Inspira per 5 secondi ed espira per 5, senza pause. Semplice, regolare e facile da mantenere per diversi minuti.
Questo schema è il respiro nella sua forma più essenziale: un'inspirazione fluida di cinque secondi seguita da un'espirazione fluida di cinque secondi. Il risultato è 6 respiri al minuto, circa la metà del ritmo normale a riposo. "HRV" è la sigla inglese di variabilità della frequenza cardiaca, cioè le naturali variazioni da un battito all'altro, che tendono a diventare più ampie e regolari quando il respiro rallenta verso questo ritmo.

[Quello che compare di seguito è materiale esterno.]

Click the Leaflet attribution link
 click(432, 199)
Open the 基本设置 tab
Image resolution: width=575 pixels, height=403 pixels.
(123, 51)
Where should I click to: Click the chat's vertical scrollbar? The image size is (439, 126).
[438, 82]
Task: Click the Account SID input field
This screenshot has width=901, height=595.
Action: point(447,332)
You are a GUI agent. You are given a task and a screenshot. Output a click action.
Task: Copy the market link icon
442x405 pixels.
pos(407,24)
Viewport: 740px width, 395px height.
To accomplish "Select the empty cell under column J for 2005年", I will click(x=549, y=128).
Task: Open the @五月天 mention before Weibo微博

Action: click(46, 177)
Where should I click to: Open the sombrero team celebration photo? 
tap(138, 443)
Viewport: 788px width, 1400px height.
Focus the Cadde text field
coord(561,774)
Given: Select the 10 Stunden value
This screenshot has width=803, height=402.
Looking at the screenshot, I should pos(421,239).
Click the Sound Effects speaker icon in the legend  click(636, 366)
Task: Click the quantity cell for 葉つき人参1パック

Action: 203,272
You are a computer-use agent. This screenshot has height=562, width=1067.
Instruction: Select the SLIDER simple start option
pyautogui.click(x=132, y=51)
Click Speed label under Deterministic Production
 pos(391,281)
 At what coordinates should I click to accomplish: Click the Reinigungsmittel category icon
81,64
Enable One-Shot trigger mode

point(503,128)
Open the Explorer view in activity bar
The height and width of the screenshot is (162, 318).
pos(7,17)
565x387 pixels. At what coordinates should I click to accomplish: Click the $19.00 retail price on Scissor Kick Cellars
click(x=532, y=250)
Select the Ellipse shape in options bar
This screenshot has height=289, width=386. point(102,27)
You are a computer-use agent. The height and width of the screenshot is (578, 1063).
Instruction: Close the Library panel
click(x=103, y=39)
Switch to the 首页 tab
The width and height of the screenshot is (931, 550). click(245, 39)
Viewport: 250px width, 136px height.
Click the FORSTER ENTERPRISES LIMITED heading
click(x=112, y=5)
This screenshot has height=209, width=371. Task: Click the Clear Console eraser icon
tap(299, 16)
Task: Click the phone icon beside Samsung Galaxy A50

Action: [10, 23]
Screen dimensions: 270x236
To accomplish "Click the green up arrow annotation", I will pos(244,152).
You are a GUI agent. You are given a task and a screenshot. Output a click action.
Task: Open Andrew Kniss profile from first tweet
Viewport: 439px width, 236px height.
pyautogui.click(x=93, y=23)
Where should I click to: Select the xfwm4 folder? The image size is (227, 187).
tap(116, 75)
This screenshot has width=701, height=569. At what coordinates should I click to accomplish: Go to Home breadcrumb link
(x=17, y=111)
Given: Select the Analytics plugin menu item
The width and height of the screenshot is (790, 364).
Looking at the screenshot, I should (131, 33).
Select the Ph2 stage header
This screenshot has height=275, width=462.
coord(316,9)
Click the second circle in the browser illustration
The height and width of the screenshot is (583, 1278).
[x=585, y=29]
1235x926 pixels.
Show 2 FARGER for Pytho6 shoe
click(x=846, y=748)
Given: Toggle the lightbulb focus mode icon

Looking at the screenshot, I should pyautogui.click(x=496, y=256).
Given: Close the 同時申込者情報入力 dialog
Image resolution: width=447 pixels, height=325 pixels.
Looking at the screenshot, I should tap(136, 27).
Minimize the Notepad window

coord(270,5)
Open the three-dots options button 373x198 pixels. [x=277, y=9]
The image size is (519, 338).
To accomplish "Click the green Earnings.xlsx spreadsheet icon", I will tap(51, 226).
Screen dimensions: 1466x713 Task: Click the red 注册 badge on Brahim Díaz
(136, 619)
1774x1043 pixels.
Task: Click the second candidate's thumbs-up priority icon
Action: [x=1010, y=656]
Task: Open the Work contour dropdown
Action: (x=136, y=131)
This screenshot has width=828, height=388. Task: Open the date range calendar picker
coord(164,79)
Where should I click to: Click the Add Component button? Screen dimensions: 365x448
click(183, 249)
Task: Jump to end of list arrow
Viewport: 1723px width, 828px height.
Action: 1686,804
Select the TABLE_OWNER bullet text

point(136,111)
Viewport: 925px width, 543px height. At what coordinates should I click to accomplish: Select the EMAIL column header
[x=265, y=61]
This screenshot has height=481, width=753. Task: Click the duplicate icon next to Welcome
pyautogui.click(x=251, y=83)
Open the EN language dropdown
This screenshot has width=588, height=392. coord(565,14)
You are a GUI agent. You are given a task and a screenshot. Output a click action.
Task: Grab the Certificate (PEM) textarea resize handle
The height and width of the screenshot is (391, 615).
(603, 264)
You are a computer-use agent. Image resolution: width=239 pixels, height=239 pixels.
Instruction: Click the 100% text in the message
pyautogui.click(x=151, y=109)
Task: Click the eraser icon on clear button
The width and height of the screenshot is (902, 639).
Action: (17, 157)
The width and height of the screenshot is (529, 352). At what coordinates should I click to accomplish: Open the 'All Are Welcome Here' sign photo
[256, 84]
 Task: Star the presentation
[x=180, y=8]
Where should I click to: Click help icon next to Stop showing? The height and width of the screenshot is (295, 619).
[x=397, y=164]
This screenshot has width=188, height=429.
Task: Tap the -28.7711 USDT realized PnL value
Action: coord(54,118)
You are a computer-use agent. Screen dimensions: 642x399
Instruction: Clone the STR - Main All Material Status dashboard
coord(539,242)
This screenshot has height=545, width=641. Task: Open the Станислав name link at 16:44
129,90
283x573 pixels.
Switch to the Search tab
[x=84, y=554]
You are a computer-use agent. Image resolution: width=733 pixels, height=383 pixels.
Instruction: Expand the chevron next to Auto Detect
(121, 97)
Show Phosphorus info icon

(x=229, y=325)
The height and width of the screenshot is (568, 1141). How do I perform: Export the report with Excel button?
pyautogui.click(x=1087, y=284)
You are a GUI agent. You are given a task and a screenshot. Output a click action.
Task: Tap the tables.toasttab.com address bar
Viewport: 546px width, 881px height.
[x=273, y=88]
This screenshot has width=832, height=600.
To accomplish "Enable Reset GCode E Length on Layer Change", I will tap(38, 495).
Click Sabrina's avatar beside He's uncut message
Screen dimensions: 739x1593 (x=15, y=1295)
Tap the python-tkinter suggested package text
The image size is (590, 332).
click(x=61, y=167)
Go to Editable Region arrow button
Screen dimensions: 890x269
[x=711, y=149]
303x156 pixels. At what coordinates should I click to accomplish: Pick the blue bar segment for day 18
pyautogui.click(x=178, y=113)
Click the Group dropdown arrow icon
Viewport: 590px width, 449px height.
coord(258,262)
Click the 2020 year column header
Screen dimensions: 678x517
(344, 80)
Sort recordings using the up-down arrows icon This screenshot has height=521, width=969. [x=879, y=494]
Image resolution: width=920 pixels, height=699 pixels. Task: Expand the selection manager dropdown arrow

Senza pause da gestire, l'HRV 5 va bene quasi in ogni momento: alla scrivania, prima di dormire, dopo l'allenamento o ogni volta che ti accorgi di respirare veloce e superficiale. Brevi sessioni distribuite nella giornata funzionano bene, ed è un riscaldamento naturale per sessioni più lunghe di respirazione coerente. Per un ritmo ancora più lento, lo studio offre anche l'HRV 6 (6-6, cinque respiri al minuto).
Respirare circa sei volte al minuto è al centro del biofeedback della variabilità cardiaca, un approccio studiato da decenni da ricercatori come Paul Lehrer e Richard Gevirtz. Nei loro lavori, molti adulti mostrano le oscillazioni cardiache più ampie tra circa 4,5 e 6,5 respiri al minuto, una "frequenza di risonanza" che varia da persona a persona. Questo tipo di respirazione lenta è stato associato a una migliore regolazione delle risposte allo stress, anche se i risultati variano tra gli studi.
Pratica seduto o sdraiato; mai in acqua o alla guida. Fermati se hai le vertigini.
Respirare troppo a fondo a un ritmo lento può dare capogiri. Mantieni ogni respiro piccolo e rilassato, e torna al respiro normale se ti gira la testa.